The Grass King waved his hand, and the chamberlain once more unrolled the scroll before him. Shirai bowed again and gestured to Marcellan to follow him from the room.

“Grass King didn’t see us.” But Julana was not sure. The Grass King saw everything. “Didn’t choose to see us.”

“No.” Yelena’s voice was thoughtful as she hurried after Marcellan.

“So? Grass King is happy with us?”

“Maybe.” Yelena stopped and looked back down the corridor. “I don’t know.”

“He isn’t angry.” That was easy to tell. The whole palace quivered when the Grass King was displeased.

“I don’t know,” Yelena repeated. “Grass King is…waiting? Watching? Maybe he wants us to watch the man for him.”

“We can do that.” Julana nuzzled at her sister. “We like doing that.”

“Yes.” But even as they galloped to catch up with Shirai and Marcellan, some instinct of discomfort shivered through Yelena’s skin.

There had been a time, some misty distance ago, when the twins had not lived in the Rice Palace.
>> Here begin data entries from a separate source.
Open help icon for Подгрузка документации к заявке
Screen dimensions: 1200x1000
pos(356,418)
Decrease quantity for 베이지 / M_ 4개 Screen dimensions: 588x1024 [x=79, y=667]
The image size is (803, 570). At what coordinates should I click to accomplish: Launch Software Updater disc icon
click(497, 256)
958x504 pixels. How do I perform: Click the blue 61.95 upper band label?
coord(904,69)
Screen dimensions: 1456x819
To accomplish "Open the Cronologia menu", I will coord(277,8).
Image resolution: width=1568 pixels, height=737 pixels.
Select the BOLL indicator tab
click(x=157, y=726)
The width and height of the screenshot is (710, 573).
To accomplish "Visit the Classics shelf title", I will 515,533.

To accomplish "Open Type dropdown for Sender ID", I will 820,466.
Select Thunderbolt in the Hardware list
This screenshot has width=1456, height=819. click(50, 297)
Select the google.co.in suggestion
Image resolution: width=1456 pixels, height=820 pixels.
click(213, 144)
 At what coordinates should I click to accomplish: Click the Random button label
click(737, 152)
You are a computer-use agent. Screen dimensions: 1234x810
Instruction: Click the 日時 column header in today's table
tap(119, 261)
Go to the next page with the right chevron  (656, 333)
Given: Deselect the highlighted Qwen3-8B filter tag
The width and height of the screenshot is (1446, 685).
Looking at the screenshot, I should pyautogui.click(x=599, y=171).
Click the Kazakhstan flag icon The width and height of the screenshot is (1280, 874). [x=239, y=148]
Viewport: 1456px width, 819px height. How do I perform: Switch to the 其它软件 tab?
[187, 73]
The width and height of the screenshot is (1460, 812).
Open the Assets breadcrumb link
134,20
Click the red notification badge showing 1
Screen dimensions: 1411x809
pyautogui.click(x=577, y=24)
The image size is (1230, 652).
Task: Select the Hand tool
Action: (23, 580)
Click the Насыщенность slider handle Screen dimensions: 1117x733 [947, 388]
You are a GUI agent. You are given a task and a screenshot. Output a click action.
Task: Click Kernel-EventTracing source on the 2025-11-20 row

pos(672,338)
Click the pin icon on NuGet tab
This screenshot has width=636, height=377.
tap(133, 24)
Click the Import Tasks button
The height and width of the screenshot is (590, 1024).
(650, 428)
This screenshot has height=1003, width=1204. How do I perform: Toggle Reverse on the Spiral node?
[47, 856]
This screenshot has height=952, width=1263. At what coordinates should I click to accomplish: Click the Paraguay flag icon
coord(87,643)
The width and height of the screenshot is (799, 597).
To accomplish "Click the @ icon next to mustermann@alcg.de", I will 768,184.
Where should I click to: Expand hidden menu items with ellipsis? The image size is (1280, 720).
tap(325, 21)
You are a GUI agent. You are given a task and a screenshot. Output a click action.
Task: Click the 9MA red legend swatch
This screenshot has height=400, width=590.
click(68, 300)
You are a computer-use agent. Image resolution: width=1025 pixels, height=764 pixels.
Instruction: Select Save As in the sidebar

It was an old, old memory, made up of earthy hollows and the raw scent of tree bark, of ice chill and summer heat, the hot taste of rabbit blood and the thrill of pursuit, the fear of fox musk and the lure of dusty cornfields. The Grass King had been there, in the scent of loam and rice plants, the solid feel of rock under paws, the howl and boom of wind around ridges and
down valleys, the taste of grain and flesh and water. They did not remember the birth of the Rice Palace. That was a matter for the man-shaped creatures of WorldBelow. They knew only that somehow, somewhen, tree hollows and earth scrapes had given way to great warm granaries, full of rice to chew and mice to catch, then granaries to kitchens and pantries and huge wooden tables laden with already caught treats. The Rice Palace was their territory and their treasure, its lofts and corridors, halls and chambers and courtyards were theirs to explore and plunder as they wished, safe in the Grass King’s indulgence. For they were indulged, from the first moment he coaxed them out from behind a skirting board with a platter of shredded fowl. Courtiers and servants learned to curse quietly, when the twins gnawed a hole in a precious garment or stole and hid a pen, a jewel, a comb. The Grass King laughed when they tripped the footmen and bit through the harness of the bannermen, smiled when they raided his table, let them sleep on his cushions and under his chair. Others in the palace had duties and roles to fulfill. That meant nothing to the twins, except insofar as there was fresh bread to steal and inkpots to spill.